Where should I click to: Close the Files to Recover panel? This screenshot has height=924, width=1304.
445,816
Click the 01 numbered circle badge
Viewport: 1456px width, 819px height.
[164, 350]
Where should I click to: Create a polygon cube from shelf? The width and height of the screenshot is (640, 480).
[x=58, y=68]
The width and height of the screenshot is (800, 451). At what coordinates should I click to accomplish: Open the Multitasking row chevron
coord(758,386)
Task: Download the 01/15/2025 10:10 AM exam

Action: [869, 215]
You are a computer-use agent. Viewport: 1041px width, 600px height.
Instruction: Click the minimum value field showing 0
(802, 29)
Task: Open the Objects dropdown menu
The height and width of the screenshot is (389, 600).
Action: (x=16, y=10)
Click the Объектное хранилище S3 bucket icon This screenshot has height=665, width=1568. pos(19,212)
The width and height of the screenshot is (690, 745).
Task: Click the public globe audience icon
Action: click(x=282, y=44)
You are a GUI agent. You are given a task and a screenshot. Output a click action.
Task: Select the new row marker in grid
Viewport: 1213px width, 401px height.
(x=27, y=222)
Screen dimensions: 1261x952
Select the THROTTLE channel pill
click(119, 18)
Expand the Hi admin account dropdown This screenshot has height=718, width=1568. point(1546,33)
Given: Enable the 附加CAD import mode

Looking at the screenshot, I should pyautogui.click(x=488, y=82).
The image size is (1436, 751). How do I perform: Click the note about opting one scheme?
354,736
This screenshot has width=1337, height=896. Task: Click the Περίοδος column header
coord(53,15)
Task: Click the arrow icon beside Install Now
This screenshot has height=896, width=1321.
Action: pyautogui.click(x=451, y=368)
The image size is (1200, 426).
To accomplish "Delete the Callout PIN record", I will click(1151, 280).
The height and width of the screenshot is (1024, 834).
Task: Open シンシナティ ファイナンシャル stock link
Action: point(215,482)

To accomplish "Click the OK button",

[TASK DETAILS]
Copy out all of the data exactly, leaving nothing out.

[WRITTEN ANSWER]
Where should I click to: Close the Files to Recover panel? This screenshot has height=924, width=1304.
445,816
Click the 01 numbered circle badge
Viewport: 1456px width, 819px height.
[164, 350]
Where should I click to: Create a polygon cube from shelf? The width and height of the screenshot is (640, 480).
[x=58, y=68]
The width and height of the screenshot is (800, 451). At what coordinates should I click to accomplish: Open the Multitasking row chevron
coord(758,386)
Task: Download the 01/15/2025 10:10 AM exam

Action: [869, 215]
You are a computer-use agent. Viewport: 1041px width, 600px height.
Instruction: Click the minimum value field showing 0
(802, 29)
Task: Open the Objects dropdown menu
The height and width of the screenshot is (389, 600).
Action: (x=16, y=10)
Click the Объектное хранилище S3 bucket icon This screenshot has height=665, width=1568. pos(19,212)
The width and height of the screenshot is (690, 745).
Task: Click the public globe audience icon
Action: click(x=282, y=44)
You are a GUI agent. You are given a task and a screenshot. Output a click action.
Task: Select the new row marker in grid
Viewport: 1213px width, 401px height.
(x=27, y=222)
Screen dimensions: 1261x952
Select the THROTTLE channel pill
click(119, 18)
Expand the Hi admin account dropdown This screenshot has height=718, width=1568. point(1546,33)
Given: Enable the 附加CAD import mode

Looking at the screenshot, I should pyautogui.click(x=488, y=82).
The image size is (1436, 751). How do I perform: Click the note about opting one scheme?
354,736
This screenshot has width=1337, height=896. Task: Click the Περίοδος column header
coord(53,15)
Task: Click the arrow icon beside Install Now
This screenshot has height=896, width=1321.
Action: pyautogui.click(x=451, y=368)
The image size is (1200, 426).
To accomplish "Delete the Callout PIN record", I will click(1151, 280).
The height and width of the screenshot is (1024, 834).
Task: Open シンシナティ ファイナンシャル stock link
Action: point(215,482)

To accomplish "Click the OK button",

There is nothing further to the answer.